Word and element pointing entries
====================

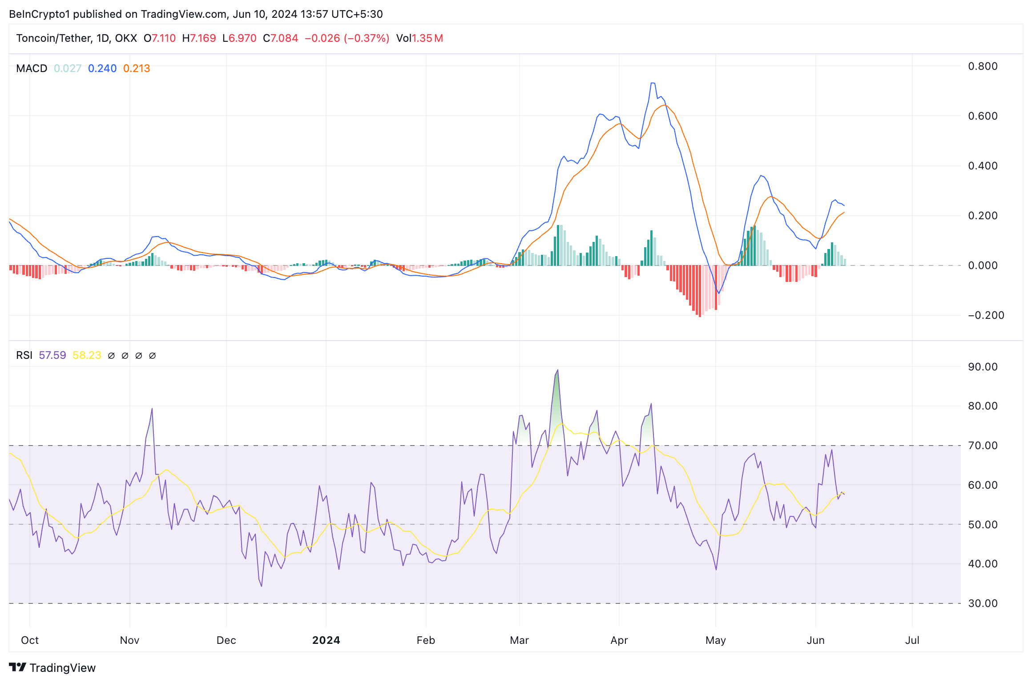Click the Jun label on time axis
The height and width of the screenshot is (683, 1032).
(815, 640)
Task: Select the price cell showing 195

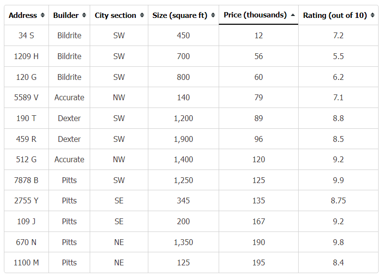Action: click(258, 262)
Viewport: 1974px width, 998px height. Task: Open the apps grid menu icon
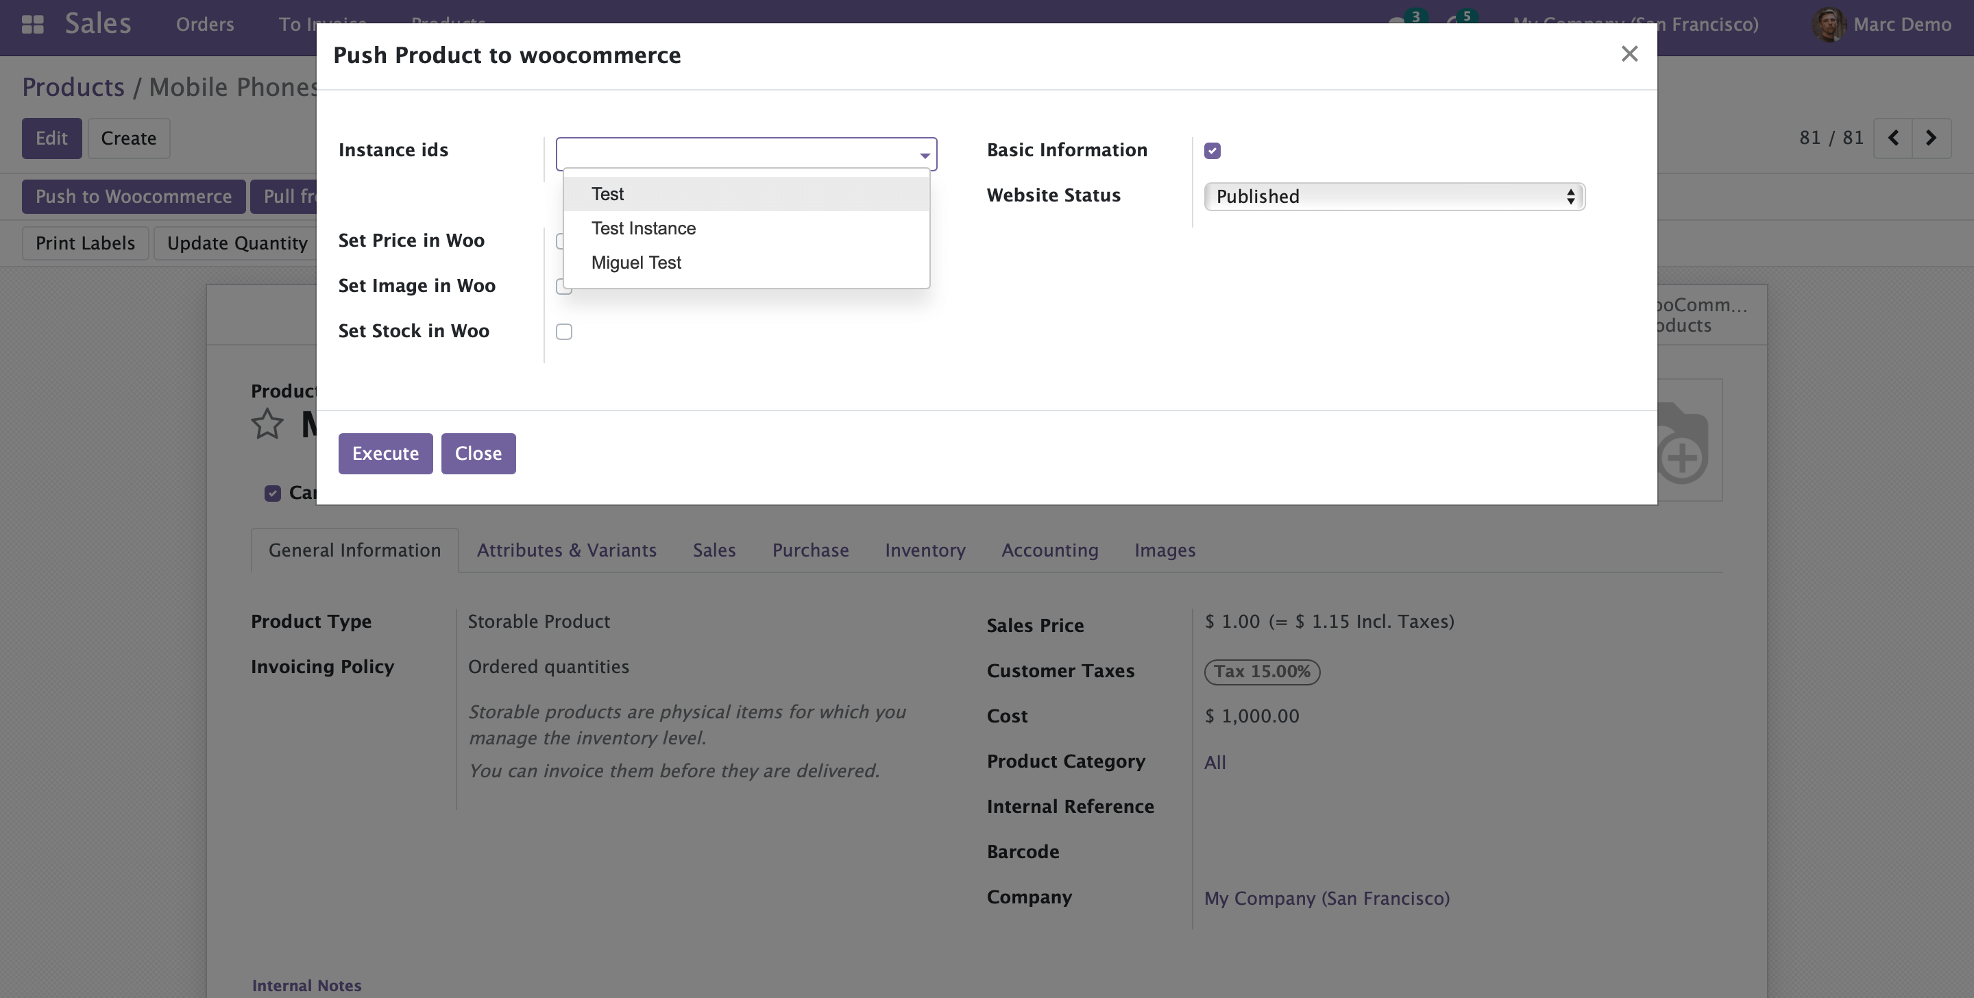tap(32, 25)
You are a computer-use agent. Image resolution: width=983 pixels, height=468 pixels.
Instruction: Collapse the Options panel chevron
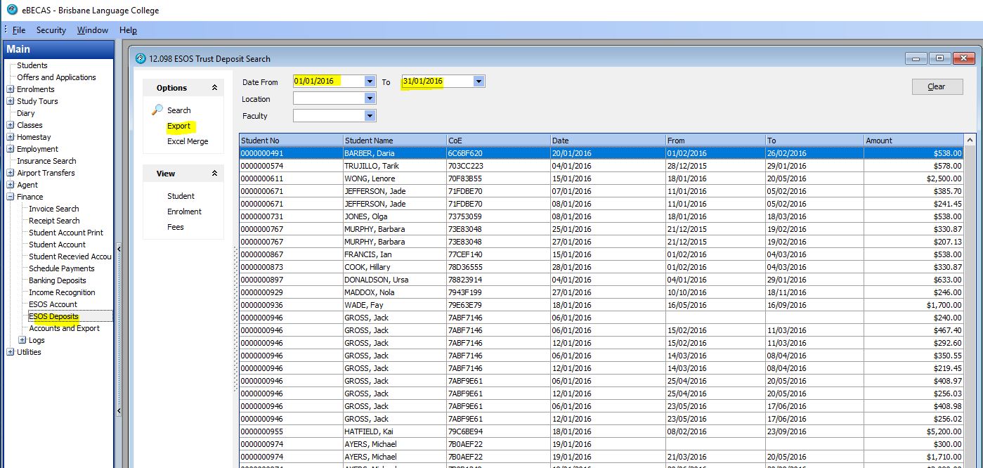[x=214, y=88]
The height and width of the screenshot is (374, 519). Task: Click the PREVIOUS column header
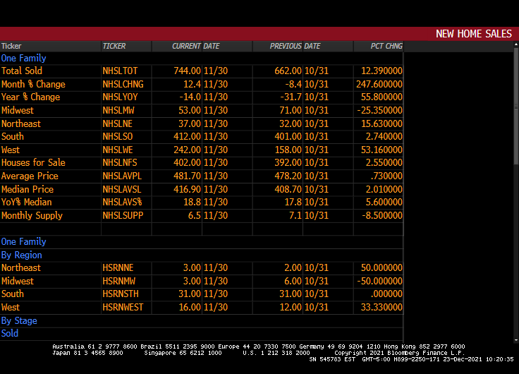(286, 47)
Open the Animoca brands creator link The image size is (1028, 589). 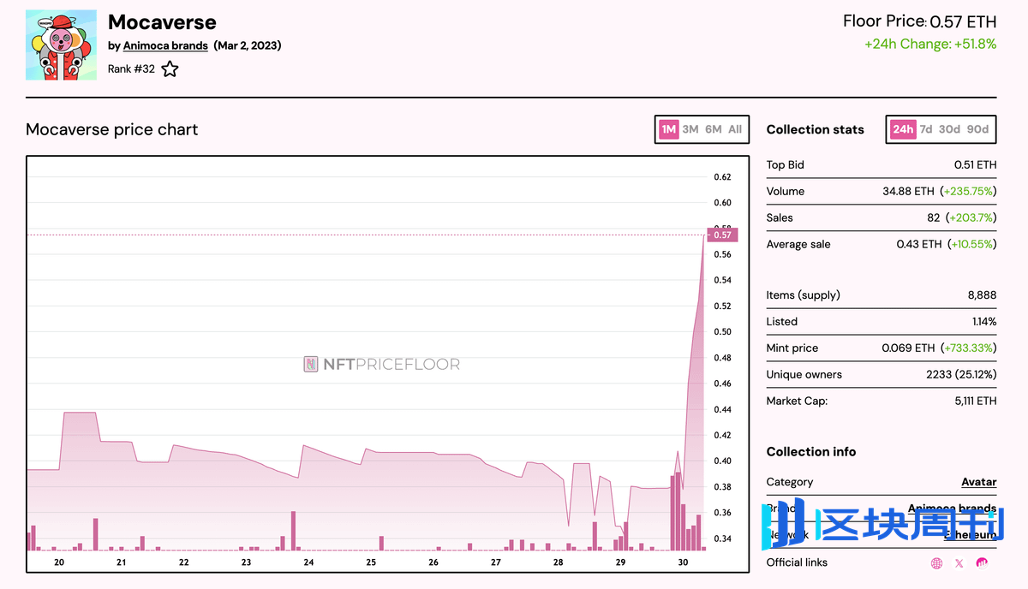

====================

What to produce :: Rewrite all the lines above, swapping every "Task" for "Goal" and keeping everything else unchanged. Leave the pictures out.

In response ::
Click the Jun label on time axis
The height and width of the screenshot is (683, 1032).
(815, 640)
Goal: Select the price cell showing 195

Action: click(258, 262)
Viewport: 1974px width, 998px height. Goal: Open the apps grid menu icon
tap(32, 25)
You are a computer-use agent. Image resolution: width=983 pixels, height=468 pixels.
Instruction: Collapse the Options panel chevron
[x=214, y=88]
The height and width of the screenshot is (374, 519). Goal: Click the PREVIOUS column header
(286, 47)
Open the Animoca brands creator link The image size is (1028, 589). 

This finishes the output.